この「なぜ」という言葉は責任を追及するようなニュアンス(意味)が含まれるため、選手によっては責められている印象を受けてしまうかもしれません。
そんな時は代わりに「なに」を使うようにすると良いでしょう。
「なぜチームが強くなれないんだと思う?」という言い方だと「自分が悪いのかな?」と自分を責めて考えてしまう選手には、「チームが強くなれないのは何が原因なのかな?」と「なに」を中心にして質問することで、問題を客観的にとらえて考えることができるようになり応答もスムーズにいくようになるでしょう。
チーム全体で行うこと
次に、監督やコーチなどの、チームリーダーだけでなく、チームのメンバー全体ができるようなことを考えていきましょう。
チームの目標と個人の目標をすり合わせる
強いチームは、チームの目標や作戦などを共有しているというお話をしましたが。選手一人ひとりは、きちんとチームでの自分の存在価値や自分にとってそのチームで競技をすることの価値をしっかり見出しているものです。
それがあって初めてチームへのコミット(深く関わること)ができ始めるのだと思います。

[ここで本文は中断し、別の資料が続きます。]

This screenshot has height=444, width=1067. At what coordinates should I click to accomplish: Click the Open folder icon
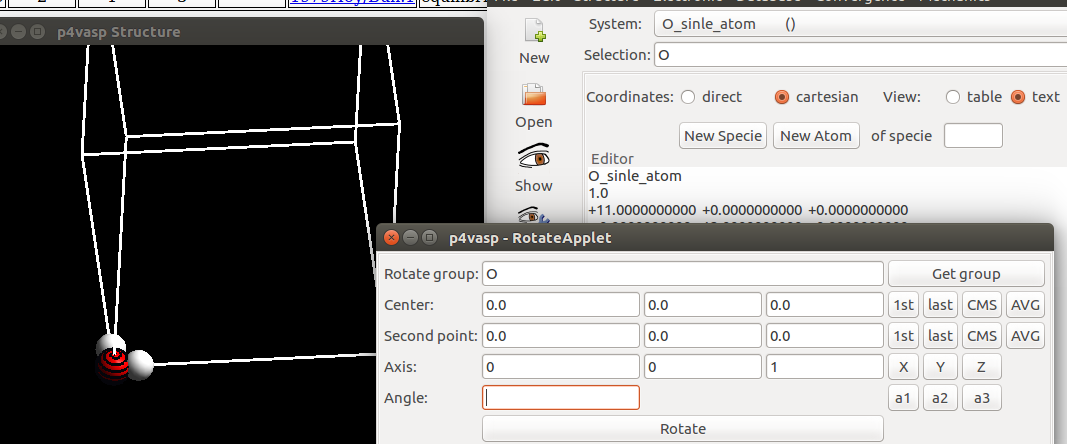pyautogui.click(x=534, y=96)
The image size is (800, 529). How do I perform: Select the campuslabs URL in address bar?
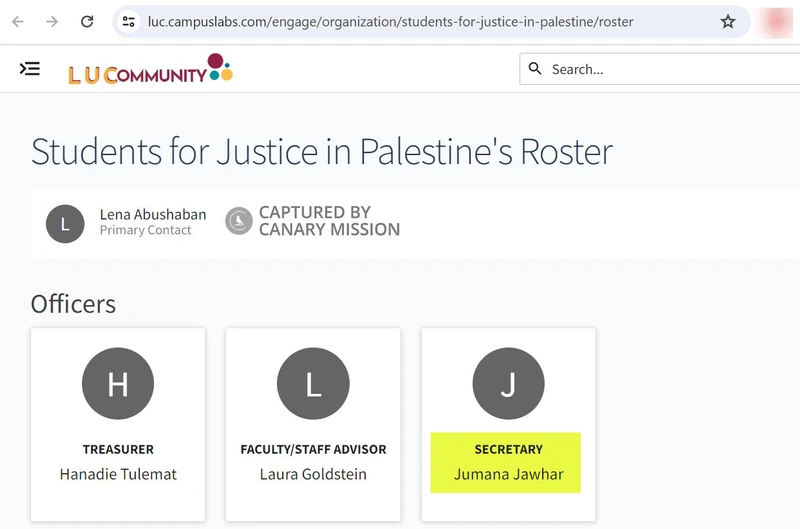390,21
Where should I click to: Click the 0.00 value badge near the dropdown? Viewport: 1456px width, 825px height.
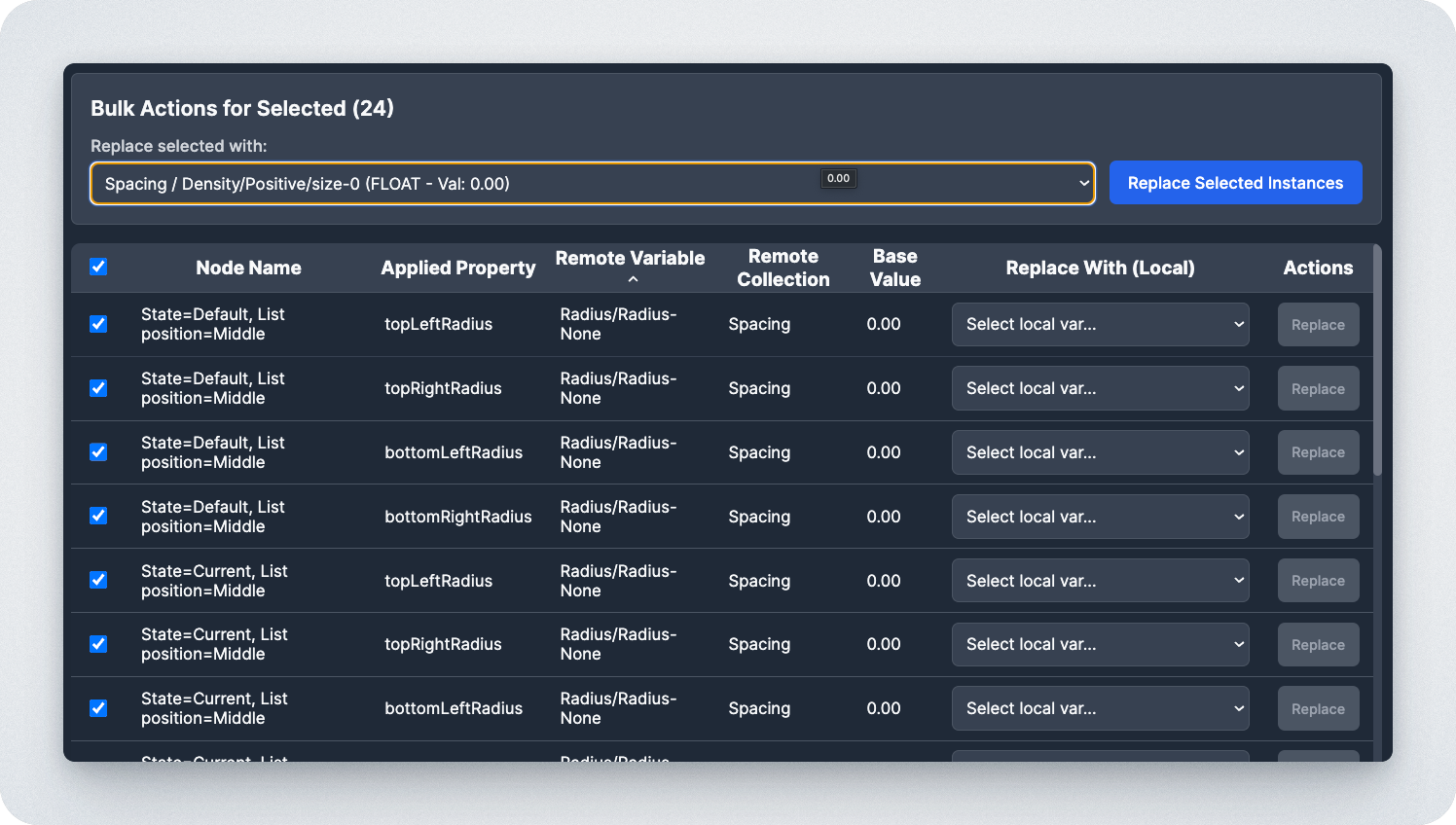click(x=838, y=178)
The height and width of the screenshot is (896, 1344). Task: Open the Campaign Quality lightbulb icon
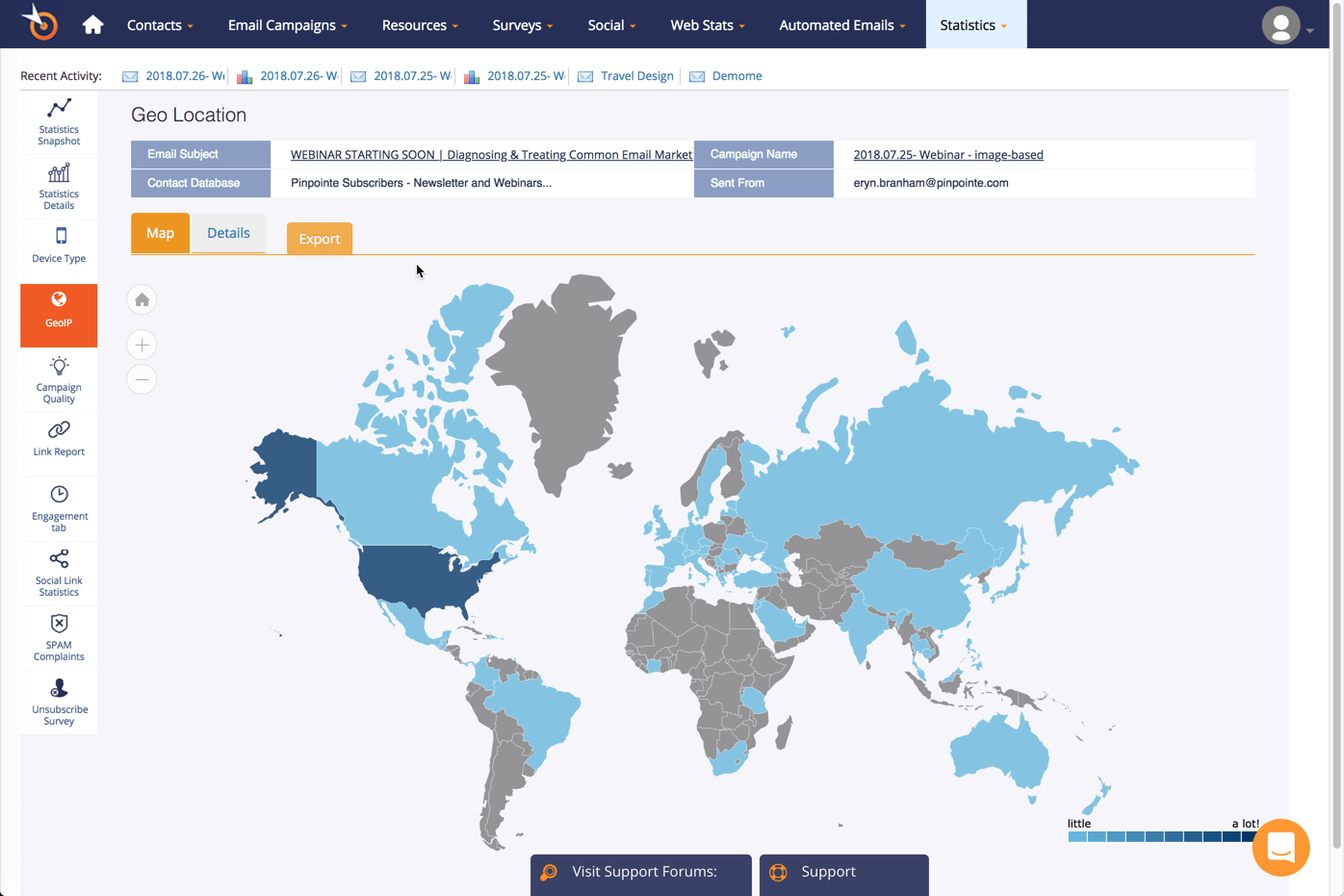point(59,366)
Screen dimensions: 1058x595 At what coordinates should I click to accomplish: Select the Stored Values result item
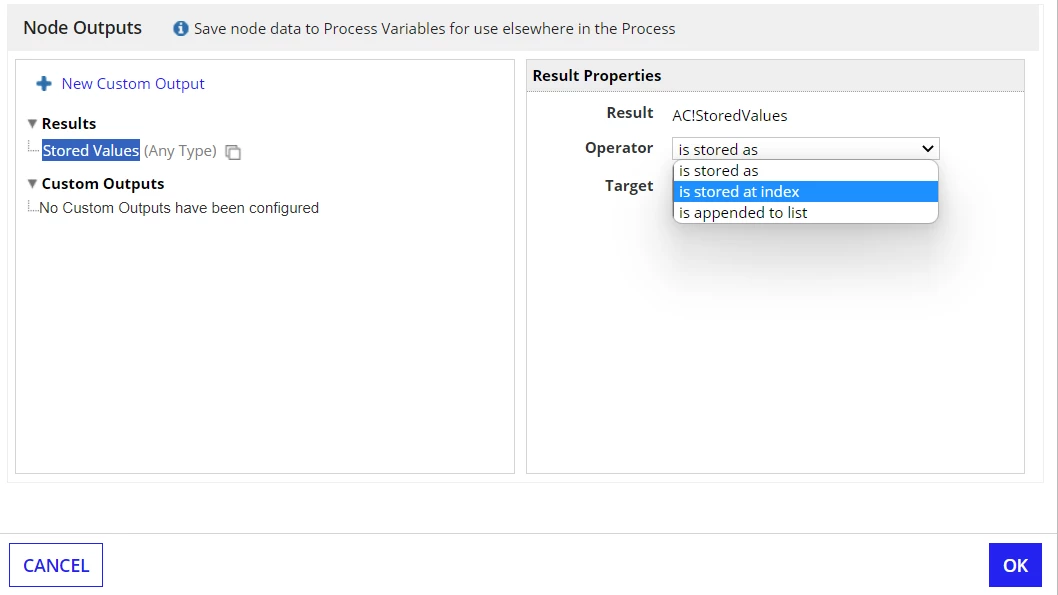pos(91,150)

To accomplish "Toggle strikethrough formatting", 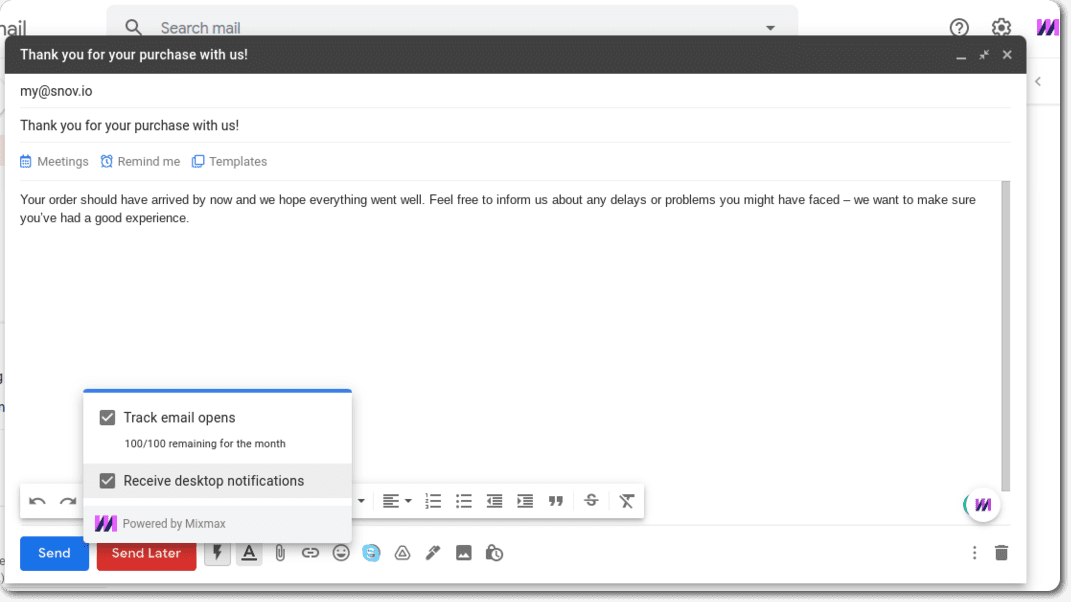I will (x=591, y=501).
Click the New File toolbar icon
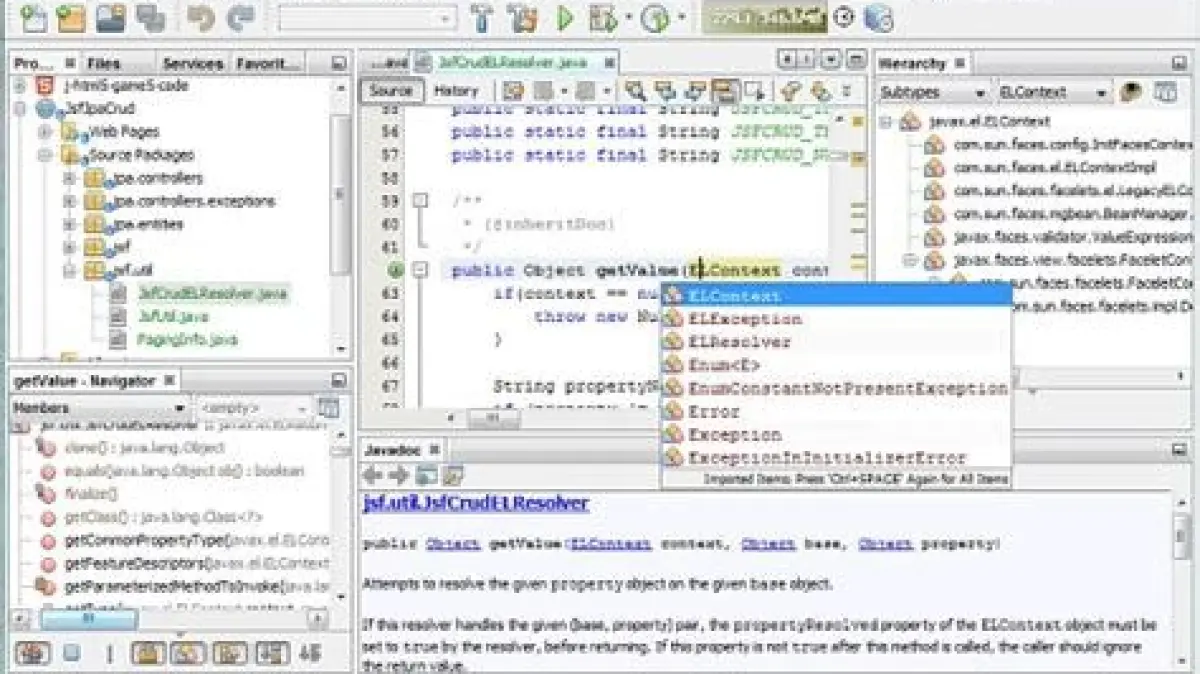This screenshot has height=674, width=1200. (x=34, y=17)
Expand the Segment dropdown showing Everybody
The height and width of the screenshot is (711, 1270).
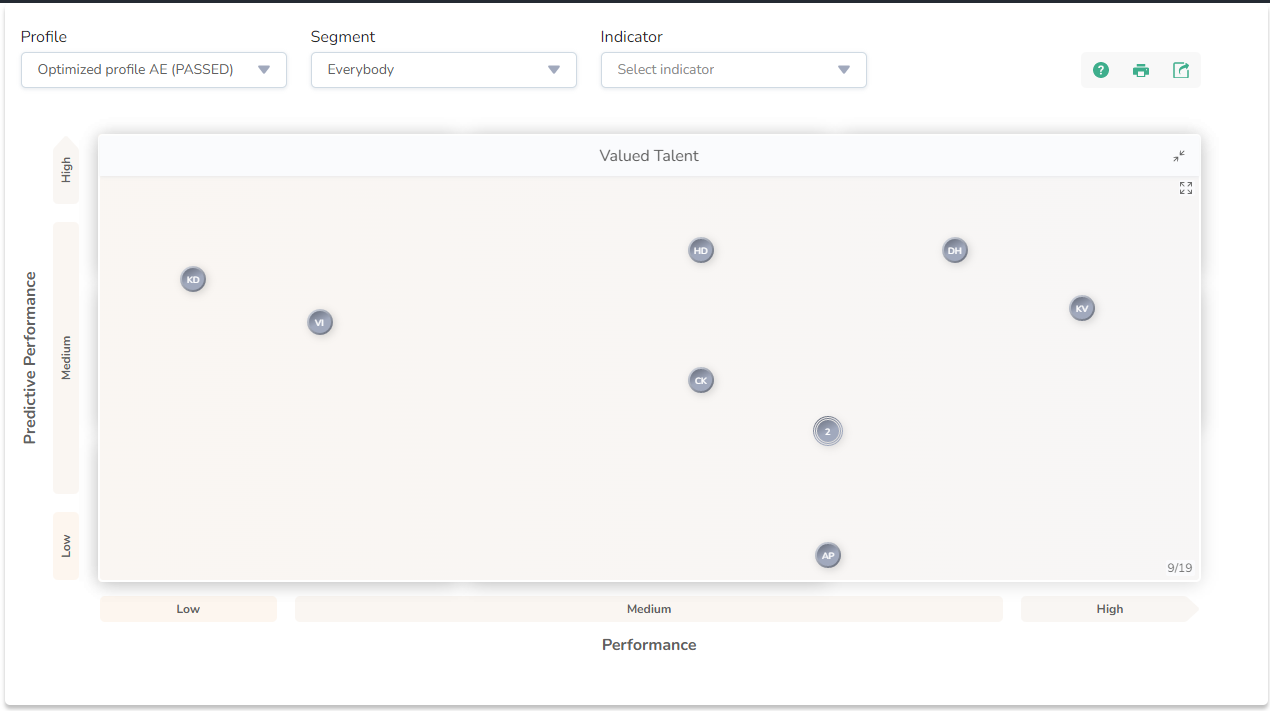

そこで、まずチームの目標設定とともに、個人の目標設定をしっかりとしてもらいましょう。
さらに個人の目標とチームの目標がリンクしていく(繋がっていく)ようにすり合わせると良いと思います。
選手たちは自分のためにも競技をするがそれがチームのためになり、チームのためにやっていることが個人のためにもなる、そんな形を作れれば選手たちも前向きにチームへコミットしてくれる(関わってくれる)ことでしょう。
メンバー同士のコミュニケーション向上
強いチームになるためには、最終的には選手同士が、厳しいことでも言い合えるようになることが必要になります。
そこで、今まで監督やコーチなどのリーダーが意識して変えていこうと提案したことを、キャプテンなどの上の立場の選手からでもいいので徐々に浸透させていく必要があります。
具体的には、チームリーダーを中心に何か決めごとをつくって行動をさせるということが考えられます。
例えば、記憶にも新しいラグビー日本代表、そのメンタルコーチを務めた荒木先生は、就任1年目に、チームのリーダーグループに練習中選手たちのいいところをほめる、前向きなコメントするということを徹底してもらったそうです。
これは選手たちの自信を向上させる目的があったようですが、それ以外にも選手間(選手たち)の心理的な障壁(壁)が減ってコミュニケーション促進(コミュニケーションをしやすくするため)にも役立つように思います。
特にコミュニケーション促進を狙うのであれば、決めごとを「目上の方からあいさつを必ずする」、「目上の方から声をかけ練習や競技生活の質問をしていく」などに変えると良いのではないでしょうか?
とにかく何かしら「行動を変える」ということが一番のポイントになると思います。
そのほかにもコミュニケーションの基本的な意味や効果的なコミュニケーションの知識を選手全体に何度も与える機会を持つことも効果があると思います。
このように「認知を変える」ということも行動の変化につながってくるので根気よく続ければかならず効果が出てくると思います。
最後に
今回の方法は、どんなチームでも、もしくはどんな時でもこれをやっておけばよいというものではありません。
人が関わっていることに絶対の正解はありません、これらのスキルを使うのであれば、対象(選手個人、チーム全体)が今どんな状態なのか?それを常によく見て行う必要があります。
そのことを忘れずにチーム作りをしていきましょう。